• TESTO DELLA PAGINA:
● ● ●

Vi è da osservare che per l’appaltatore è molto più vincolante la presenza di un direttore dei lavori, perché questi presiede all’esecuzione continuativamente e con competenza tecnica. Si è precisato dalla Cassazione, con la decisione n. 7.242 del 28 maggio 2001, che il direttore dei lavori assume la rappresentanza del committente limitatamente alla materia strettamente tecnica e le sue dichiarazioni sono, pertanto, vincolanti per il committente medesimo soltanto se siano contenute in detto ambito tecnico, come l’accettazione dell’opera perché conforme al progetto ed eseguita ad opera d’arte. Essendo il direttore dei lavori un rappresentante del committente, costui non può delegargli poteri più ampi di quelli che ha. Il direttore dei lavori non ha il potere di ordinare vere e proprie variazioni dell’opera; può far ciò solo se la variazione si rende necessaria per ragioni tecniche, e anche qui purché non si tratti di modifiche radicali della sostanza o della forma dell’opera.

● ● ●

• CONSEGNA:
Rispondi a queste domande sul testo relativo al direttore dei lavori:
(a) Quale decisione della Cassazione viene citata, con numero e data?
(b) Perché la presenza di un direttore dei lavori vincola di più l'appaltatore?
(c) A quali condizioni il direttore dei lavori può ordinare variazioni dell'opera?

• BLOCCO DATI:

● ● ●

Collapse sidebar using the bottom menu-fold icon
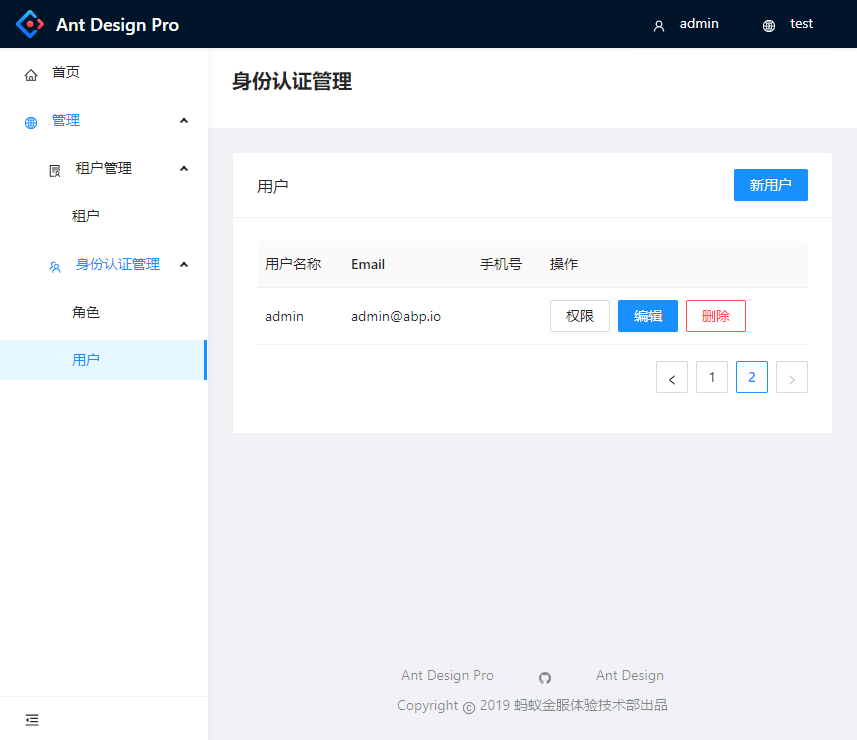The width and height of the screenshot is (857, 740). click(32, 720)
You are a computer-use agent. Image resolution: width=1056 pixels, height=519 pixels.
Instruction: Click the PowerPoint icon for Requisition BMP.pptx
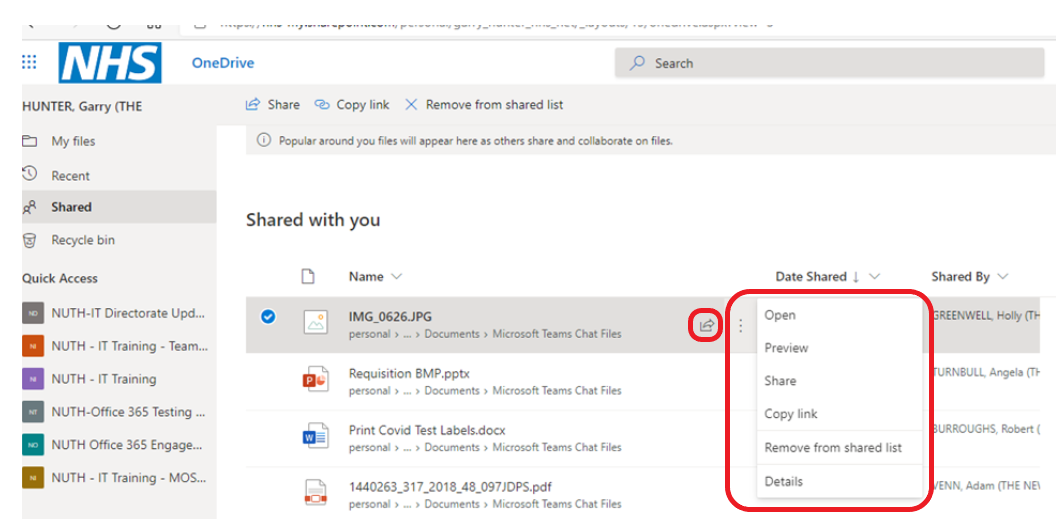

● ● ●

• SOLUZIONE:
(a) La decisione n. 7.242 del 28 maggio 2001.
(b) Perché il direttore dei lavori presiede all'esecuzione continuativamente e con competenza tecnica.
(c) Solo se la variazione si rende necessaria per ragioni tecniche, e purché non si tratti di modifiche radicali della sostanza o della forma dell'opera.